◆ Supplied material:
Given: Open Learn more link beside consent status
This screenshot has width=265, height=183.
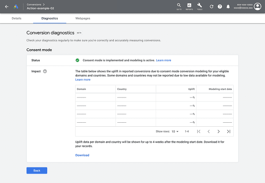Looking at the screenshot, I should 163,60.
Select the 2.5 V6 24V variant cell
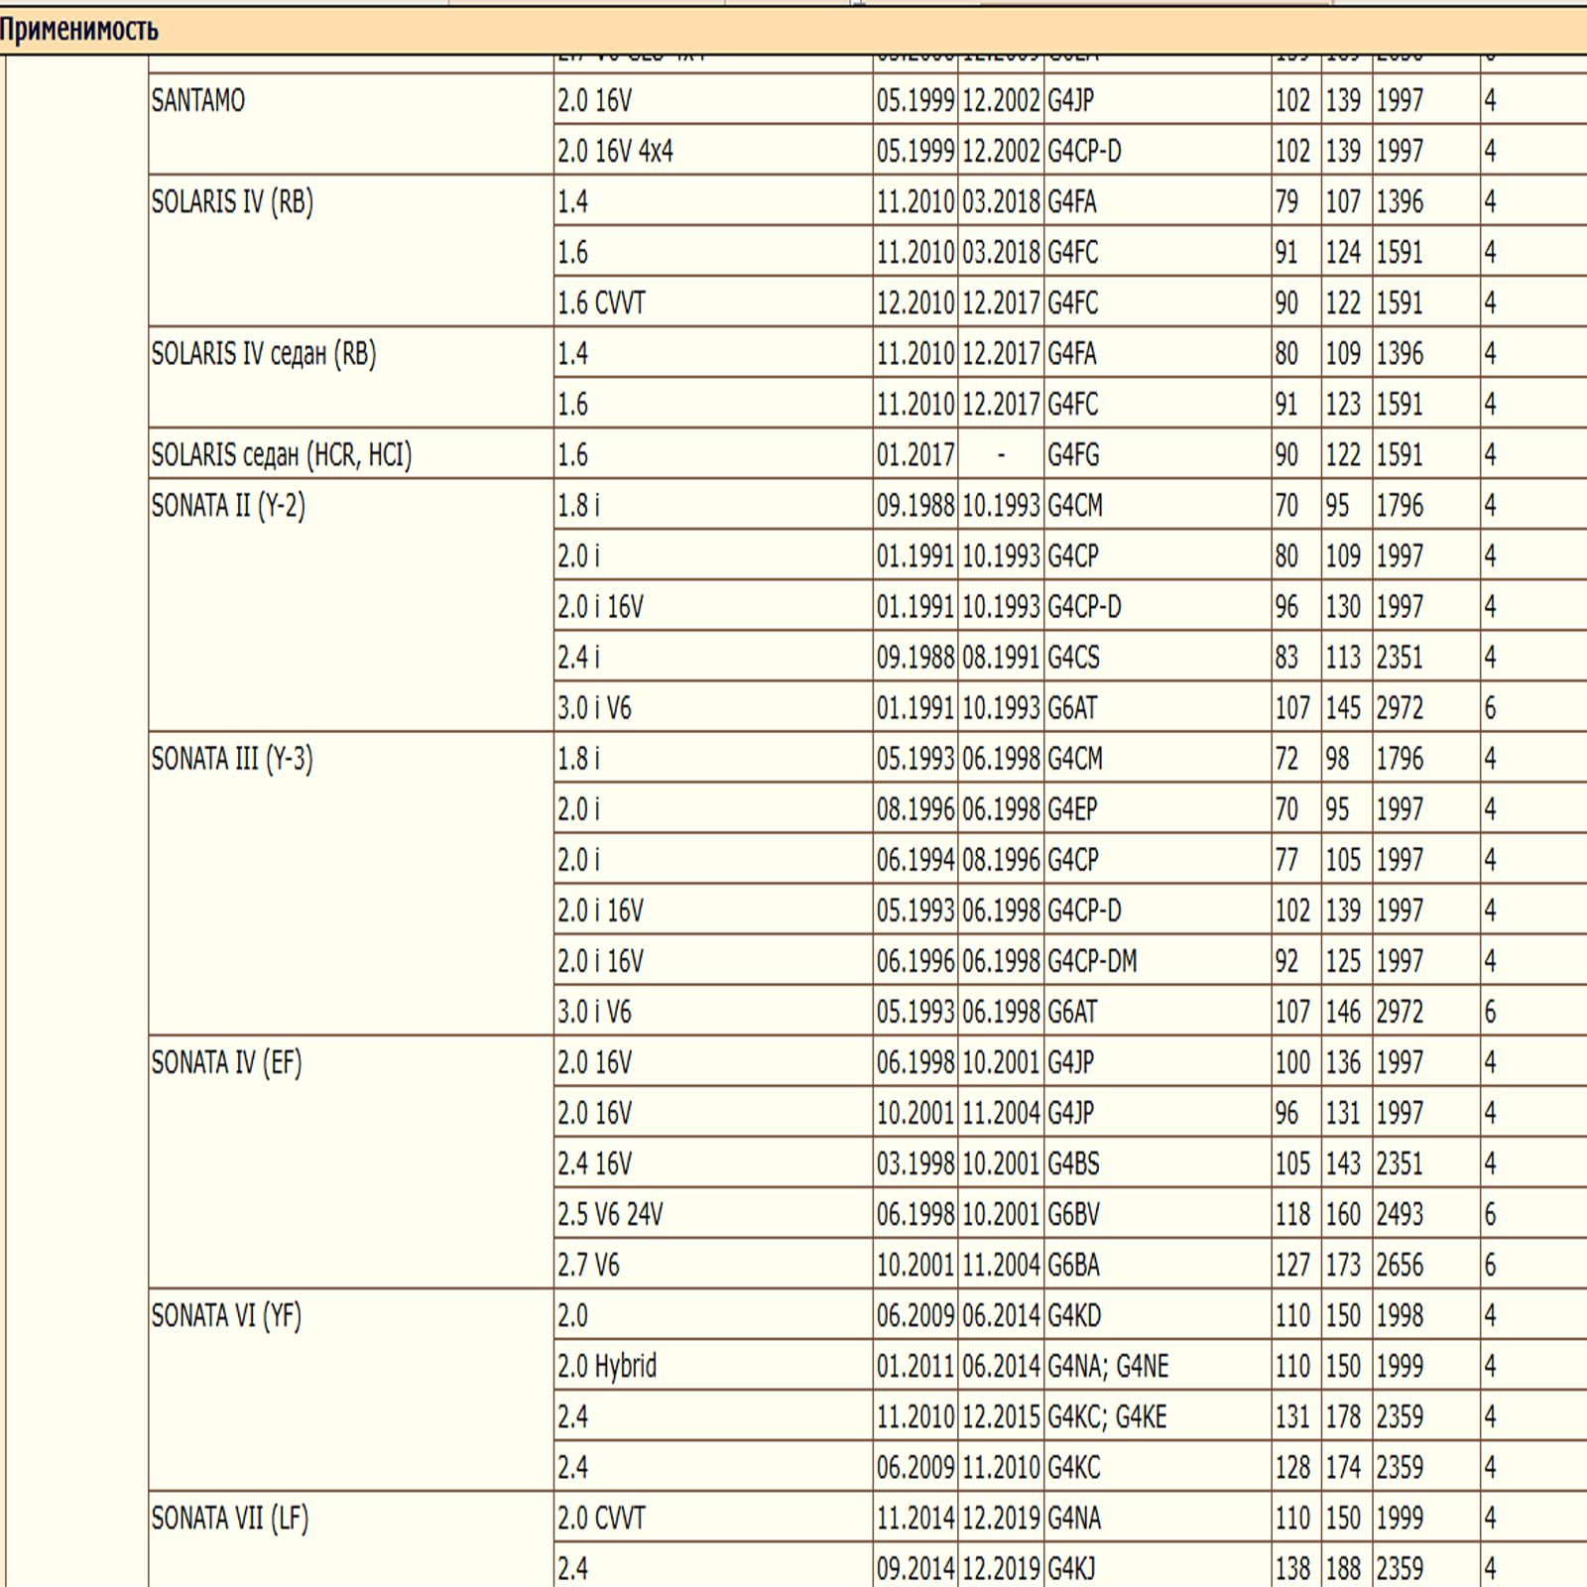This screenshot has height=1587, width=1587. pyautogui.click(x=610, y=1214)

◆ Work task:
Write the lines out word for word, starting at the one with "This screenshot has width=265, height=183." and stopping after the last line of the material above, with pictures excluded.

◆ Final answer:
This screenshot has width=265, height=183.
Looking at the screenshot, I should 163,60.
Select the 2.5 V6 24V variant cell
This screenshot has height=1587, width=1587. pyautogui.click(x=610, y=1214)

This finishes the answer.